Write out, word for word, the part of the book review that opens with the words containing "The publication of" and closes with "of the book.".

- Text block
— START —

Recovering from Biblical Manhood and Womanhood: How the Church Needs to Rediscover Her Purpose

Written by Aimee Byrd Reviewed By Claire S. Smith

The publication of Aimee Byrd’s Recovering from Biblical Manhood and Womanhood (RFBMW) created such a social media firestorm that the reaction to the book became the story rather than the book itself. Not here, however. This review is of the book.

The title is a play on the title of perhaps the most comprehensive work in the complementarian canon, Recovering Biblical Manhood and Womanhood: A Response to Evangelical Feminism (RBMW), ed. John Piper and Wayne Grudem (Wheaton, IL: Crossway, 1991), and references the American organization, the Council on Biblical Manhood and Womanhood, and the cultural entity of “biblical manhood and womanhood.” With the simple addition of a preposition, Byrd’s title signals the nature of her book: it is both personal and polemical.

Byrd writes as a member of the Orthodox Presbyterian Church, a small Reformed denomination in the US, but her target extends beyond this. She describes a church culture where women are not able to hand out church bulletins, read the Bible, pray or lead singing in public worship or take up the collection; where women’s desire to learn from God’s word is not taken seriously by male pastors; where women’s gifting for “coed” ministry is not acknowledged; and where a burgeoning market of women’s Bible study resources is woefully thin on good theology (pp. 131, 145, 197, 202, 232–33). This culture, she claims, is due to the unbiblical and harmful teaching of biblical manhood and womanhood (pp. 19, 22–23, 27, 100).

As an evangelical Anglican living in Australia, I cannot know how accurate this description is or how widely it applies, particularly because little is provided by way of hard data. Certainly, as a “complementarian,” who moves in complementarian circles, I do not personally know any complementarian church that fits this description. My point is that to assume all complementarian churches are like those Byrd describes—even in the US—would be to fall into stereotyping similar to the kind she is reacting so strongly against.

— END —

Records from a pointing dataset

— START —

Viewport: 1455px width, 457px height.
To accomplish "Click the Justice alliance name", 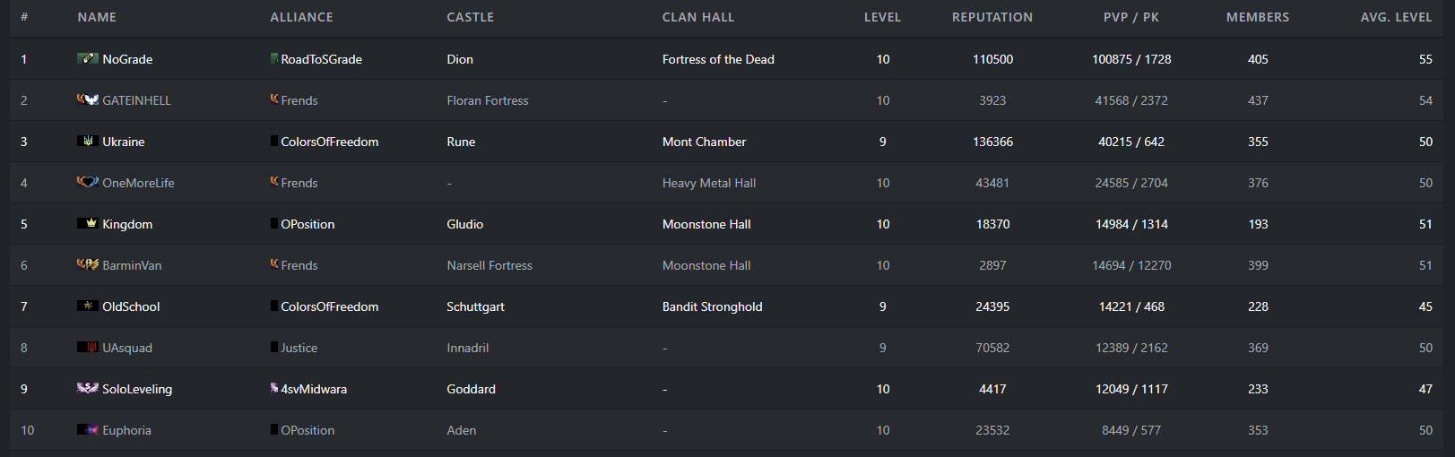I will [299, 348].
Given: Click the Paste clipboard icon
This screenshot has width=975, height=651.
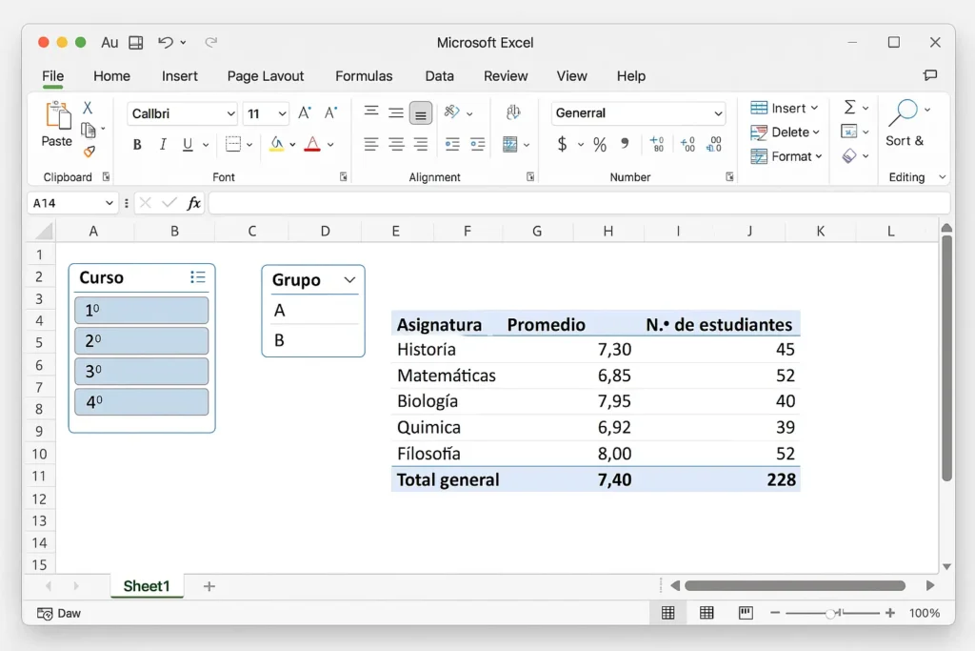Looking at the screenshot, I should pyautogui.click(x=57, y=117).
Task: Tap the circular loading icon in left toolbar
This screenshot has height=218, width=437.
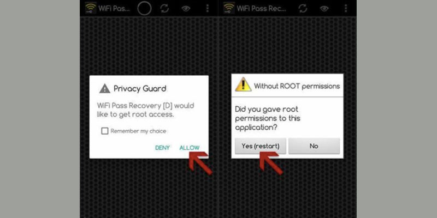Action: click(x=144, y=8)
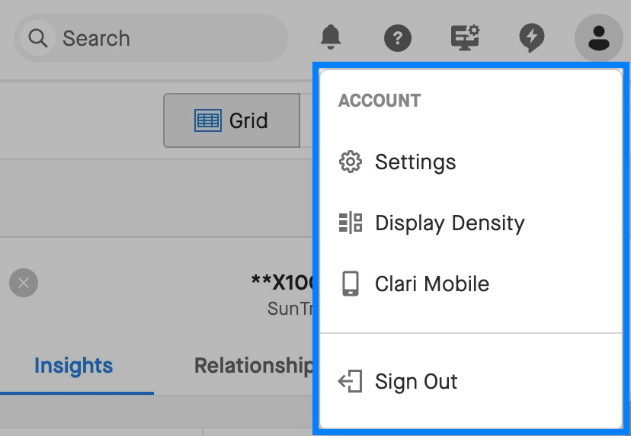Click the gear icon beside Settings

click(x=350, y=162)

— END —

- Response to the task
The publication of Aimee Byrd’s Recovering from Biblical Manhood and Womanhood (RFBMW) created such a social media firestorm that the reaction to the book became the story rather than the book itself. Not here, however. This review is of the book.